Jean-Charles Barbou, PGP: Don’t mistake authentication and access controls for data protection
April 2009 by Jean-Charles Barbou, PGP
For far too long, there has been a general misunderstanding about the role of authentication and access controls with respect to data protection. This has been an issue born from the shifting threat model and where data is most likely to leak, but perpetuated through the lack of application data encryption features in enterprise software. Software vendors probed for information about the features that keep data safe often use authentication and access controls as their fall back position, creating confusion about how to create a safe environment for corporate data.
Authentication and access controls serve an important role in the security model, but it’s important to clearly define their role and the limitations of its use.
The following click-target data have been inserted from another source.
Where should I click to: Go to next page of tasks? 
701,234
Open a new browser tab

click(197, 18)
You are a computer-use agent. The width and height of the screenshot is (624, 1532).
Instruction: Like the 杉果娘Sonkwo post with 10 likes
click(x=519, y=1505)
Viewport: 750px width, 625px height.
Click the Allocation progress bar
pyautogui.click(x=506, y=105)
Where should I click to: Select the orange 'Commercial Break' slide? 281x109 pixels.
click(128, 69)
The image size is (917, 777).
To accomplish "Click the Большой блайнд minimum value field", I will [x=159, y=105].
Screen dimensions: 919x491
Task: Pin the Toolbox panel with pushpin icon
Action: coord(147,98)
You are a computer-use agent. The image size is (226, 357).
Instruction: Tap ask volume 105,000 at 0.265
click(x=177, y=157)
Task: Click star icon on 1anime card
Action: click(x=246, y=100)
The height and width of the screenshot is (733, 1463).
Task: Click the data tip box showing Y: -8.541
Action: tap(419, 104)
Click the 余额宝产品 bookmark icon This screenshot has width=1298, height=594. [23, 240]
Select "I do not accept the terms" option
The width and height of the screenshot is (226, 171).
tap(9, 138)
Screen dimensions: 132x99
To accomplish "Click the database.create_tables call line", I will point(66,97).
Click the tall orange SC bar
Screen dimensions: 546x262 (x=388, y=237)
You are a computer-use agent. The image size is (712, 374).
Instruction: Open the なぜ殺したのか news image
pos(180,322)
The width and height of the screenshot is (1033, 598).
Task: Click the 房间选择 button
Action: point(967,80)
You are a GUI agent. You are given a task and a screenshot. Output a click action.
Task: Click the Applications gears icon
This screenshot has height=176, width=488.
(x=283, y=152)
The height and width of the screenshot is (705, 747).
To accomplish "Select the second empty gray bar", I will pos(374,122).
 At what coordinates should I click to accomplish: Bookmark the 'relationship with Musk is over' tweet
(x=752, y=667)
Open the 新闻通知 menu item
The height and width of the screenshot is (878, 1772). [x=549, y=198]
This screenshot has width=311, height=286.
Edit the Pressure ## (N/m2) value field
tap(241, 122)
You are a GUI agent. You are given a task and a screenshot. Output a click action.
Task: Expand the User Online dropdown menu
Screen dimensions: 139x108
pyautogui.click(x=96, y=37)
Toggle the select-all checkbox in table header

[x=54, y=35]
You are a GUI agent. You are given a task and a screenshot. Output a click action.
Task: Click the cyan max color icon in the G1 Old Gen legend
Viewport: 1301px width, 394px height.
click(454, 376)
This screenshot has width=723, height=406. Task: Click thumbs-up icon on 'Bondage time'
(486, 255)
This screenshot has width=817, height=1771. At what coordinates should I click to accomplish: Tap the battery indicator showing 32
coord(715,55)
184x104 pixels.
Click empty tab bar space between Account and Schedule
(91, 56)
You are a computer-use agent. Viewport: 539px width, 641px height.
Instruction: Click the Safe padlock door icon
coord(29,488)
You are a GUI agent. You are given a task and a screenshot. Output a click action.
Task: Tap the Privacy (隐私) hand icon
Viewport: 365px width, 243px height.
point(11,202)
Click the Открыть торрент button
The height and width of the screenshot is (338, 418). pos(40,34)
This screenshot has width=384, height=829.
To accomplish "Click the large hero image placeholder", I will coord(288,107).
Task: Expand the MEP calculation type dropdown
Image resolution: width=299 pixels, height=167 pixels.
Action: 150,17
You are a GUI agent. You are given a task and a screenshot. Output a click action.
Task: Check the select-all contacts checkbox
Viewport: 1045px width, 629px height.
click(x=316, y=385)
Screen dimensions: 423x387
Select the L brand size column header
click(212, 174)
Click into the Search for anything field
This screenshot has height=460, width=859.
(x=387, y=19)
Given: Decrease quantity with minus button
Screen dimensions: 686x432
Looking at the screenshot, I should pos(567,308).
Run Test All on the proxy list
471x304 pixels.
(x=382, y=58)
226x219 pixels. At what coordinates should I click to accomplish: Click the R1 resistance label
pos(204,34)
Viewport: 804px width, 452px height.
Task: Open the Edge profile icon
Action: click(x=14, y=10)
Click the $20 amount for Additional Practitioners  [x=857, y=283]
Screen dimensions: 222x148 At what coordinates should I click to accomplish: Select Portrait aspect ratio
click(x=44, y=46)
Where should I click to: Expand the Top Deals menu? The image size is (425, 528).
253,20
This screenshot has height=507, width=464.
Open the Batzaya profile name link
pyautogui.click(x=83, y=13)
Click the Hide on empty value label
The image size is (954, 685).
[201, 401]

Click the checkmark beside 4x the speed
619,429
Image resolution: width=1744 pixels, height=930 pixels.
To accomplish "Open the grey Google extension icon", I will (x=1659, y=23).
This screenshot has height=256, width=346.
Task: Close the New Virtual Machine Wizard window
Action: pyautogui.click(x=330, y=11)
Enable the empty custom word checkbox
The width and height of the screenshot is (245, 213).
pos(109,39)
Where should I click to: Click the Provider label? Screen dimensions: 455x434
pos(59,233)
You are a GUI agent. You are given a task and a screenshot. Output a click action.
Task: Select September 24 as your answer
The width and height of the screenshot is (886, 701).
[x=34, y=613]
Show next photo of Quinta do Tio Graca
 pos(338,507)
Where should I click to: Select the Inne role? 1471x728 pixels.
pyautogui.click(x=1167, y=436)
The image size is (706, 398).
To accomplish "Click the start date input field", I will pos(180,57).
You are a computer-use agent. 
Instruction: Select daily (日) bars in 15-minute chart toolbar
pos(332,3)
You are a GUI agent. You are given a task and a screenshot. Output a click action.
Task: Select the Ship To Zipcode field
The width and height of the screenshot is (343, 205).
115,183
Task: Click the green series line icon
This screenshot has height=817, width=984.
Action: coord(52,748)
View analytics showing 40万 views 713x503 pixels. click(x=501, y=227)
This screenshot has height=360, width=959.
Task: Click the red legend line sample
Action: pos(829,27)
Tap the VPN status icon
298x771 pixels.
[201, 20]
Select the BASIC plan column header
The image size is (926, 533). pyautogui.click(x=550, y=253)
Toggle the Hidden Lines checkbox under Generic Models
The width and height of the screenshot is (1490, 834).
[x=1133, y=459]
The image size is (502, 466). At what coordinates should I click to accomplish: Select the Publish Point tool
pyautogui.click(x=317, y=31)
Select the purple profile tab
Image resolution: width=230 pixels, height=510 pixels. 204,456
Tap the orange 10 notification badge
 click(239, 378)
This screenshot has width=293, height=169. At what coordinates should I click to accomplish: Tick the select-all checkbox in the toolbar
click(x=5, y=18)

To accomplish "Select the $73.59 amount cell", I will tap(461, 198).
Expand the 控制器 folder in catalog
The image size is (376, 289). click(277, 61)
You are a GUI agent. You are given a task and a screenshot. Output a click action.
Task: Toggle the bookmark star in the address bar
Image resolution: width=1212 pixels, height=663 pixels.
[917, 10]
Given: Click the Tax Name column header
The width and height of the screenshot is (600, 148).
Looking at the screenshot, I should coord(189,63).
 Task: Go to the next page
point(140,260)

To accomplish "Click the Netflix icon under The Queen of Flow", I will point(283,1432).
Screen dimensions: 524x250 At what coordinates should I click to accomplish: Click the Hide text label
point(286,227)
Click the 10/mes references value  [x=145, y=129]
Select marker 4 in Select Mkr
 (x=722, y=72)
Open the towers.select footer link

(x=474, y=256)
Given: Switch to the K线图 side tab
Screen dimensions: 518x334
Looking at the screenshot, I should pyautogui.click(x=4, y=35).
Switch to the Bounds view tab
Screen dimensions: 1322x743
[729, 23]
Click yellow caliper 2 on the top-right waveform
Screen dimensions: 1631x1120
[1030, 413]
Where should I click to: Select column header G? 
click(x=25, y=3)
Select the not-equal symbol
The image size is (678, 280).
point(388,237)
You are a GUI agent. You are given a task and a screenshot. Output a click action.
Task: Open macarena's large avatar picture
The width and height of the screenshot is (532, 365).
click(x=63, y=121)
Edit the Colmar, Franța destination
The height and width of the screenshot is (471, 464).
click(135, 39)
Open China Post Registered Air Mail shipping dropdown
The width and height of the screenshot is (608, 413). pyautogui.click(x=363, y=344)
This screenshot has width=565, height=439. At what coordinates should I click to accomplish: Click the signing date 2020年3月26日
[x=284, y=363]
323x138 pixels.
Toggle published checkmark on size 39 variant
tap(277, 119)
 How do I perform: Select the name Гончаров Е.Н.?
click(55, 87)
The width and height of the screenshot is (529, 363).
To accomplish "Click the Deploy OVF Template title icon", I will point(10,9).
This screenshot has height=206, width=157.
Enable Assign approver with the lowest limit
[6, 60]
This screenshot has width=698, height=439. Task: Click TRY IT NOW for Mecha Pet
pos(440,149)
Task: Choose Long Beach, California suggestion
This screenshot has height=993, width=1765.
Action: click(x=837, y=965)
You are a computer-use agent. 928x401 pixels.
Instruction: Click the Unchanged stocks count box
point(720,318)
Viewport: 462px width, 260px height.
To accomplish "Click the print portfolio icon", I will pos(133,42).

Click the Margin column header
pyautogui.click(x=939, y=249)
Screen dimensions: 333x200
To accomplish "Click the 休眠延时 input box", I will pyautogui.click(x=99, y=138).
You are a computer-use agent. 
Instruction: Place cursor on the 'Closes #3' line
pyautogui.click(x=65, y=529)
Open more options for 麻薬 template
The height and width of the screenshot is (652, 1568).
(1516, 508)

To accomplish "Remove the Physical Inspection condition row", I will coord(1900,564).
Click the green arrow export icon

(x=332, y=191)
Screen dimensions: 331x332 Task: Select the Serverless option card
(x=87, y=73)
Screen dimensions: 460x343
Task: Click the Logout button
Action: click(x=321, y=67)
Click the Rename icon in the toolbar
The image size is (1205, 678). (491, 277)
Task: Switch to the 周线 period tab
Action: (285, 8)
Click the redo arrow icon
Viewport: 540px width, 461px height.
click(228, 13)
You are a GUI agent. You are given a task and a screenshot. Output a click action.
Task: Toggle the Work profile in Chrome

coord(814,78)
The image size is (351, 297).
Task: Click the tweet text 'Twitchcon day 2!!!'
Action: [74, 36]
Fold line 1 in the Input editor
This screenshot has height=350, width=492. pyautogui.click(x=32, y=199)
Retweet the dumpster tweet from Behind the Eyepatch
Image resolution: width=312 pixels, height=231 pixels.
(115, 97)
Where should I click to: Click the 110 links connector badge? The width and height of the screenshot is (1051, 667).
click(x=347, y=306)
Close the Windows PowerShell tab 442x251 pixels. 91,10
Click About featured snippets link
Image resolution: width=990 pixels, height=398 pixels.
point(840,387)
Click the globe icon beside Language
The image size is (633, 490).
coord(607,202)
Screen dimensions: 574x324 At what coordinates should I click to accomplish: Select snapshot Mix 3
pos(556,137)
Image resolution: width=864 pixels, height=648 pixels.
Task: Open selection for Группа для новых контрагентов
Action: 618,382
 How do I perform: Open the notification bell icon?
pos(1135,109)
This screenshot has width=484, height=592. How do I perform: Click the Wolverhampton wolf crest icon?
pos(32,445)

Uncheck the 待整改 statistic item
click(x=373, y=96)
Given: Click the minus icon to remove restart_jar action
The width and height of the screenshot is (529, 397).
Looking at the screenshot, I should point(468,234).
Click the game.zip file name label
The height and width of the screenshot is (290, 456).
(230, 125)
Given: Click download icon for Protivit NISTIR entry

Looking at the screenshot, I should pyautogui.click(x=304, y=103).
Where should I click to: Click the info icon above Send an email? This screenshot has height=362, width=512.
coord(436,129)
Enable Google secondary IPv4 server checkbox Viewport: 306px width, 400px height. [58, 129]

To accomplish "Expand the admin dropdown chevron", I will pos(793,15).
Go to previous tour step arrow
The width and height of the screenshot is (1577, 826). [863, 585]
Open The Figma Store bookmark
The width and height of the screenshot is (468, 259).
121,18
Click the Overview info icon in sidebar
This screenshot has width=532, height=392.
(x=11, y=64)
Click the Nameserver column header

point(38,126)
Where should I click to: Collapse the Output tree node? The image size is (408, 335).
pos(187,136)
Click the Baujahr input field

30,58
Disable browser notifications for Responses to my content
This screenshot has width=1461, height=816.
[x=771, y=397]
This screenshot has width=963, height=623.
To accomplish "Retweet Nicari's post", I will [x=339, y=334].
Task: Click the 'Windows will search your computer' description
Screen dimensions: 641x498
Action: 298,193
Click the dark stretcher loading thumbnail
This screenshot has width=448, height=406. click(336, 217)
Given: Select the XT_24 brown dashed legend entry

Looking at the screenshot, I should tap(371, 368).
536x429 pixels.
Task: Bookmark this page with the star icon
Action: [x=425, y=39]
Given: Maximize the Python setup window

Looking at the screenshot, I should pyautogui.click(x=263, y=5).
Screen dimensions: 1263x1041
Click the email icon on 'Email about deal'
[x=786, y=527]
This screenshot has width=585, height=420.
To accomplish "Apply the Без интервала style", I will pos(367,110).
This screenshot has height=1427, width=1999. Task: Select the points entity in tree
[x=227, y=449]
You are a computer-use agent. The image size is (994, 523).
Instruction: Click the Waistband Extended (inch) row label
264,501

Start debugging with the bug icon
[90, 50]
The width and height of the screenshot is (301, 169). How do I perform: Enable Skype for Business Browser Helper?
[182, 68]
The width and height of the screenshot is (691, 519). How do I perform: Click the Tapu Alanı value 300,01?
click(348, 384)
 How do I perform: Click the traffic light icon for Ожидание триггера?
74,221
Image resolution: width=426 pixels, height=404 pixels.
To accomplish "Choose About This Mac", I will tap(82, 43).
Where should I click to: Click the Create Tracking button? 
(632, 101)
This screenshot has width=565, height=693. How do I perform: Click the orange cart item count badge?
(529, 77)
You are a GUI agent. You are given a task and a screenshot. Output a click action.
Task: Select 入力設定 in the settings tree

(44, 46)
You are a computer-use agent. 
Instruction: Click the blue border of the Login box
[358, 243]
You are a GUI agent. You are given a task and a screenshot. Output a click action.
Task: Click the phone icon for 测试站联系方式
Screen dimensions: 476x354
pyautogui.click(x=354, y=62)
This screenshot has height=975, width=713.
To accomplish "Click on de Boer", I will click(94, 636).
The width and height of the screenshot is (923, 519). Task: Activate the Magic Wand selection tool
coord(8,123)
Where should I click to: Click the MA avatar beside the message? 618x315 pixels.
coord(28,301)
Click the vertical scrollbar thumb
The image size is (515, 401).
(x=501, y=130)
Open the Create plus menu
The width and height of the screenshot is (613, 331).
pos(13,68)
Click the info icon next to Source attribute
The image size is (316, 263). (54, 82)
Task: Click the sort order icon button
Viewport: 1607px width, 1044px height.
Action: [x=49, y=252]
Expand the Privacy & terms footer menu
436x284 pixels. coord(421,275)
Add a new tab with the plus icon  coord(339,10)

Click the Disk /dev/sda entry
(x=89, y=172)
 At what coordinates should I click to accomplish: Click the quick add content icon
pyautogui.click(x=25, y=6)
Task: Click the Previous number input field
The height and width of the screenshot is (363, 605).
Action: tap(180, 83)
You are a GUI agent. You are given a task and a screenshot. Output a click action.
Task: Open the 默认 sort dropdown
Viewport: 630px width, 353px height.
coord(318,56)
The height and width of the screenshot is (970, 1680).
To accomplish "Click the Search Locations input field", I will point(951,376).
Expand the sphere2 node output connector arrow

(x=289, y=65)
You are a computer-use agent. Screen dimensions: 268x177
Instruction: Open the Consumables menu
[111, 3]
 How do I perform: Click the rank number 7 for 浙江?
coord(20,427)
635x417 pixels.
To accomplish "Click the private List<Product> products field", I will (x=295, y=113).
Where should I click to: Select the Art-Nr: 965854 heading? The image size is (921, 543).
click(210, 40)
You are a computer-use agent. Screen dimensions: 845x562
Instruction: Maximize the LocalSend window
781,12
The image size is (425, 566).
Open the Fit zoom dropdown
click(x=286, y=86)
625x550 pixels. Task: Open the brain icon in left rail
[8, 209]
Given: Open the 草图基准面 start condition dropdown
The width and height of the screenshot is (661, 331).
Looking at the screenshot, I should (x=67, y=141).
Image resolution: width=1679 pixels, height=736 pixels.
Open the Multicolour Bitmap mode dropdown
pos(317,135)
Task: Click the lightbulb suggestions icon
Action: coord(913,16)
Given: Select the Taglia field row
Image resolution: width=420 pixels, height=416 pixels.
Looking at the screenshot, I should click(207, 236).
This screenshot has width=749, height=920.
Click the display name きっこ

Authentication provides the process to establish proof that a given identity matches the entity they proclaim to be. This is done through vetting of the user’s credentials through an authentication method, whether using a password, strong authentication or other related technologies. Upon establishing proof of identity through authentication, the access controls determine which resources the entity may use.
Based on this description alone, it does sound like a form of data protection, because only the proper user can access certain data. One must note that authentication and access controls are only effective for data accessed through the front door of the application. The limitation of authentication and access controls is that IT managers must also give due consideration to all of the possible ways that data flows above and beyond the front door.
Consider the role of the system administrator. The system administrator has responsibility for keeping the application running, and has super user privileges that bypass the access controls that exist to protect data. Thus, the administrator has the ability, but not the right, to view nearly all unencrypted information passing through the system. In order to maintain a proper separation of duties, administrators should be able to perform their duties without seeing the data within, and the right way to do this is to encrypt the data.
Another point to consider is that the threat model to data loss continues to evolve, as attackers find new ways to steal large volumes of data. Consider the recent Heartland data loss incident (1), which used network sniffers delivered through malware to steal unencrypted credit card numbers off of unencrypted network segments. These methods defeat authentication by going through the back door to get at sensitive data, and thus it is important to keep information encrypted, ensuring that it is safely delivered from one point to the other, regardless of the security of the network medium it traverses.
Modern application deployments have broken down the traditional perimeter security models that protected data in the past. Think about the growing number of applications being run through managed services, hosted services, or even being run as Software as a Service (SaaS). These applications place sensitive corporate data on networks, storage and backup tapes completely outside of control of the company. In the interests of both the Corporate and the 3rd party providing service, maintaining data privacy is critical, and that’s best served through encryption. By keeping the management of the application and management of the encryption keys separate, the 3rd party service provider can continue to run the application without any ability to access the information within.
One more consideration to think about is that data lives beyond the application of its origin. For example, email is an application that generates large volumes of sensitive data. However, email lives on the server only part of the time – most modern enterprise email provides methods to deliver email to a variety of clients, such as laptops, desktops and mobile devices. Without encryption of the data (either of the email itself or for the device it resides), then stealing the device easily defeats any protection afforded by the authentication and access controls of the email server. Encrypting data renders the data useless to the theft of the data in storage or data in transit.
Organizations concerned about data protection must give due consideration towards encryption. Encryption provides the last resort and most sensible method for keeping data safe (even when traditional perimeter security, authentication and access controls fail). Instead of adding encryption as an afterthought to existing security measures, modern IT organization should flip the order around and defend data at the core first and foremost, and layer additional security methods based on needs.